"Megalopolis" is a mouthful of a word. But the idea behind it — strings of major metro areas working together to plan their transportation futures and economic strategies — might just be a secret to America's 21st-century survival and success.
More than 200 million people, two-thirds the U.S. population, already live in 10 megapolitan regions — six east of the Mississippi, four west. And the "megas" are gaining population more rapidly than the United States as a whole — likely to add 85 million more people and a gargantuan $33 trillion in construction spending by 2040, reports Robert Lang of Virginia Tech's Metropolitan Institute.
Most massive of these massive population agglomerations — now 50 million people strong — is the Northeast Corridor from New England to Northern Virginia, the focus of geographer Jean Gottman's seminal 1961 book "Megalopolis." But the Midwest mega (Pittsburgh-Detroit-Chicago) has 40 million people, the Southland (Los Angeles to Las Vegas) 22 million, and the Piedmont (Charlotte-Atlanta) 19 million.

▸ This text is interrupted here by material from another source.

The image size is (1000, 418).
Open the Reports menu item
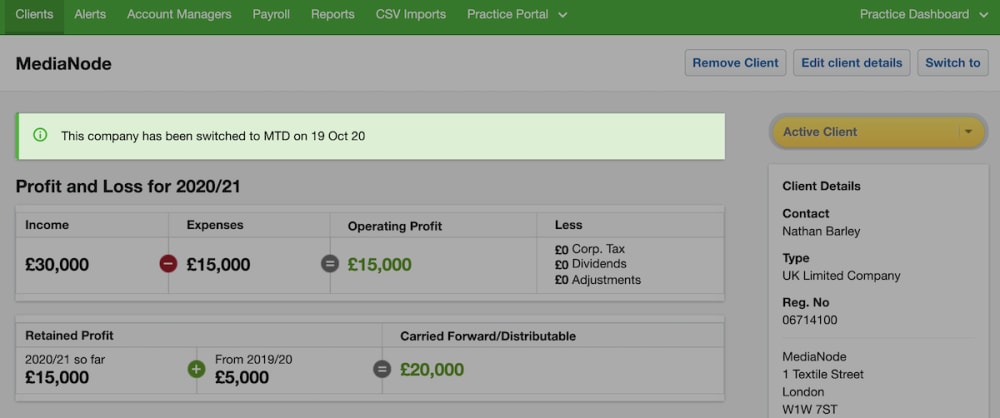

The six "smallest" megas are massive enough on their own: the I-35 corridor (San Antonio-Dallas-Kansas City), 15 million people; the Florida Peninsula (Tampa-Orlando-Miami), 14 million; the Gulf Coast (New Orleans-Houston) and NorCal (San Francisco and Central Valley), 12 million each; Cascadia (Seattle-Portland), 7 million; and the Valley of the Sun (Phoenix), 5 million.
All will have passed the 10-million mark by 2040. But how will the projected growth be accommodated in metro regions already choking on highway congestion and approaching build-out under today's low-density patterns?
Robert Yaro, president of the New York Regional Plan Association, and Armando Carbonell, of the Lincoln Institute of Land Policy, have been posing that question, suggesting U.S. regions look to Europe. There it's assumed that large-scale urbanized areas — the so-called "global integration zone" running from London to Hamburg to Munich to Milan to Paris and back to London, for example — are the primary units to integrate into the world economy.
So the Europeans have focused on planning that spans national borders, constructing a network of high-speed rail lines, even under the English Channel with the ambitious tunnel there. The new American "megalopitians" are thinking along the same track; a recent University of Pennsylvania School of Design report asserts the Northeast Corridor could reap immense long-term economic gain from improved rail service, even brand new high-speed service, notwithstanding the billions of dollars of up-front investment needed.
At Georgia Tech, researcher Catherine Ross is completing a parallel study on transportation, environmental and economic potentials of the Piedmont megalopolis; in the West, Ethan Seltzer of Portland State University is working on a Cascadia analysis. All are looking at parallel opportunities to "bring along" lagging regions within or close to the megalopolises, just as the European Union's investments have dramatically revived the economies of Ireland, Spain, Portugal and Greece.
The goal, assert Yaro and Carbonell, should be nothing less than a true intermodal network — rail, highway, water and air links that relieve congested airports, divert some of the alarming rise of truck-borne freight, and with increased flexibility make us less vulnerable to terrorist attacks and disasters.
The megapolitan crowd talks of federal incentives and dollars. But given Washington's empty cupboard, the suggestion is for far more dependence on public-private partnerships, private investors, congestion pricing, user fees and other ways to start the movement bottom-up, generating critical levels of investment in the great and wealthy megapolitan regions themselves.
With America's "political class" embroiled in hot but tangential red-state/blue-state issues, Bruce Katz of the Brookings Institution's Metropolitan Policy Program says the first priority must be on building "rich and robust networks across regions" sparked by leaders from all sectors — large employers and key entrepreneurs, university and hospital presidents, foundation heads, faith-based and union leaders, newspaper publishers and others.
It sounds tough, but a breath of fresh air: the idea of assembling the leadership needed to deal with the challenges — and geography — of the new century.
Neal Peirce's column appears alternate Mondays on editorial pages of The Times.